The sample was recruited by visiting the clinic 6 days / week and checking the medical records and mothers of eligible children with DS.
Data collection was conducted using the following tools:
I – An interview questionnaire will be used to collect data from the care givers includes:
1- Socio-demographic data of the children with DS and their caregivers.
2- Medical history of the children such as congenital heart disease, leukemia, Thyroid disorders and hearing loss….etc.
3- Information about health care utilization of the children and their caregivers (mostly parents).
4- Arabic version of TAPQOLscale.

II – Review of Medical records for health problems (e.g. congenital heart disease, seizures, blood disorders, …. etc.).
III- Clinical Examination (weighing of the child and examination for oral health problems).
Data entry and statistical analysis were conducted using the IBM SPSS software, version 20.0
The main results of this study could be summarized as follows:
The study sample included 267 under 5 children with DS; more than half of them (54.7%) were males.
Less than one third (30.3%) of the studied sample in the age group to
6-< 1 year. The mean age of the studied sample was (17.69 ± 14.61) months.
The mean age of the mothers and fathers of the studied sample were (34.86±7.47) and (40.22±9.63) years respectively.
Near half of the sampled children (44.9%) had medium socioeconomic status. Only 10.5% of the sampled children had low socioeconomic status. 44.6% of the sampled children had high socioeconomic condition.
CHD were the most common reported health problems representing (83.1%) of the sampled children particularly septal defects as ASD (34.7%) and PFO(30.2%). Also, musculoskeletal disorders were common health problems as it was reported (82.0%) specifically motor delay (74.9%). The other health problems encountered among the studied sample were oral (77.5%) and gastrointestinal health problems (69.7%). On the other hand, the least reported health problems were testicular problems (10.1%).
The mean % score of the sampled children as regards to the overall quality of life was 77.16 ± 12.95%. Regarding physical functioning domain, the mean % score of the sampled children was 74.44 ± 14.91. As regards to social functioning domain, the mean % score of the sampled children was 71.52±16.72. Regarding the cognitive functioning domain (communication scale), the mean % score of the sampled children was 47.98±12.87. Regarding emotional functioning domain, the mean % score of the sampled children was 85.70 ± 14.15%.
More than half of the sampled children (59.6%) had good HRQOL. More than one third of the sampled children (37.1%) had fair HRQOL. Only 3.4% of the sampled children had poor HRQOL.

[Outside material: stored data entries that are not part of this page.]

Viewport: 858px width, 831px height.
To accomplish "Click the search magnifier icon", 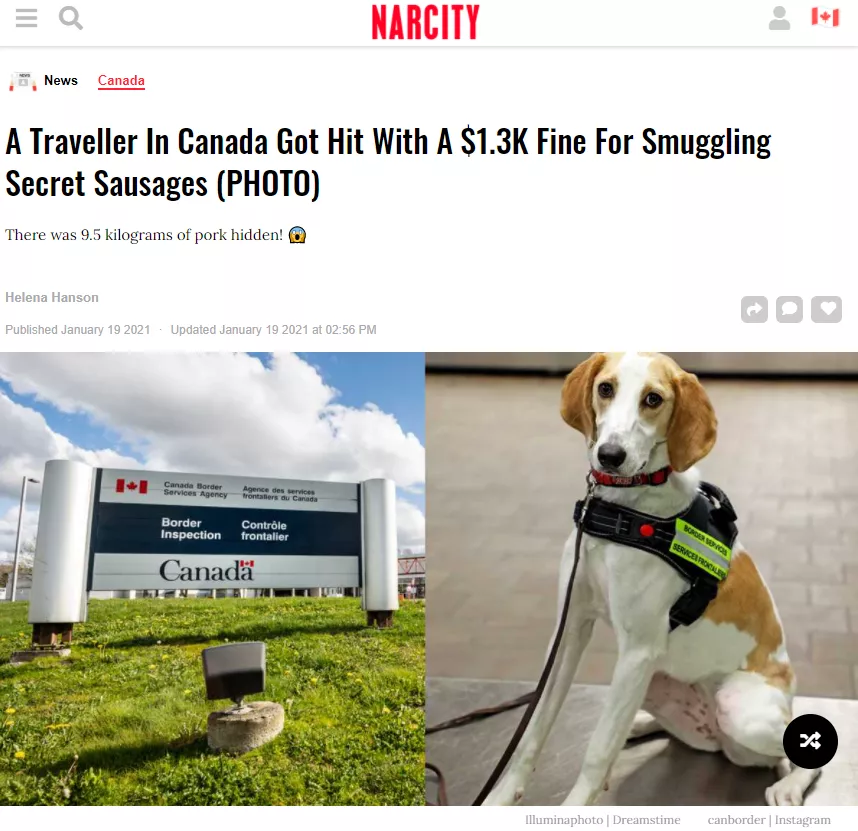I will coord(71,18).
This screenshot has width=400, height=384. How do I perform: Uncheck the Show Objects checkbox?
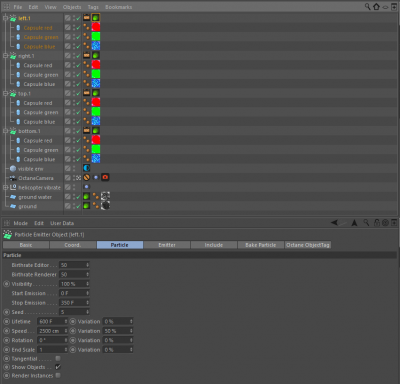click(58, 367)
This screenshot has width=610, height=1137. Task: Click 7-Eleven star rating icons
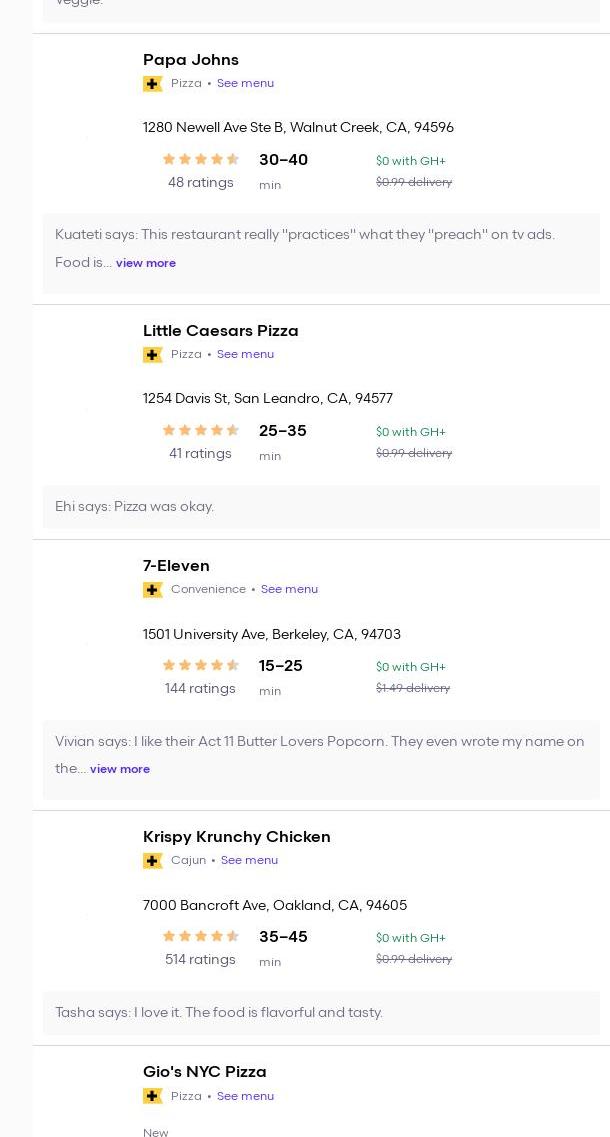click(200, 665)
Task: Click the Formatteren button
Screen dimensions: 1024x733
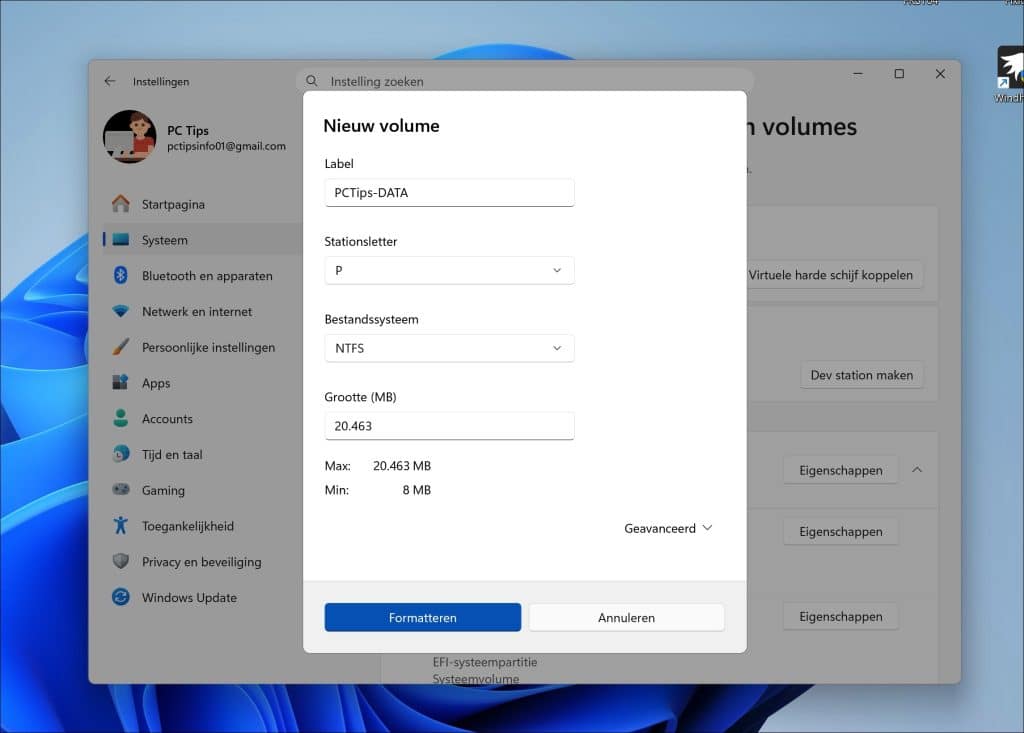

Near two-thirds (62.5%) of the sampled children with medium socioeconomic status, had good HRQOL.
The overall HRQOL score was highest for children who had no musculoskeletal, oral, gastrointestinaltract and blood disorders (82.10±11.90, 86.53±8.96, 79.85±13.78 and 78.71±12.84) respectively than children who had those disorders (74.70±12.78, 75.70±12.88, 75.99±12.43 and76.90±12.43).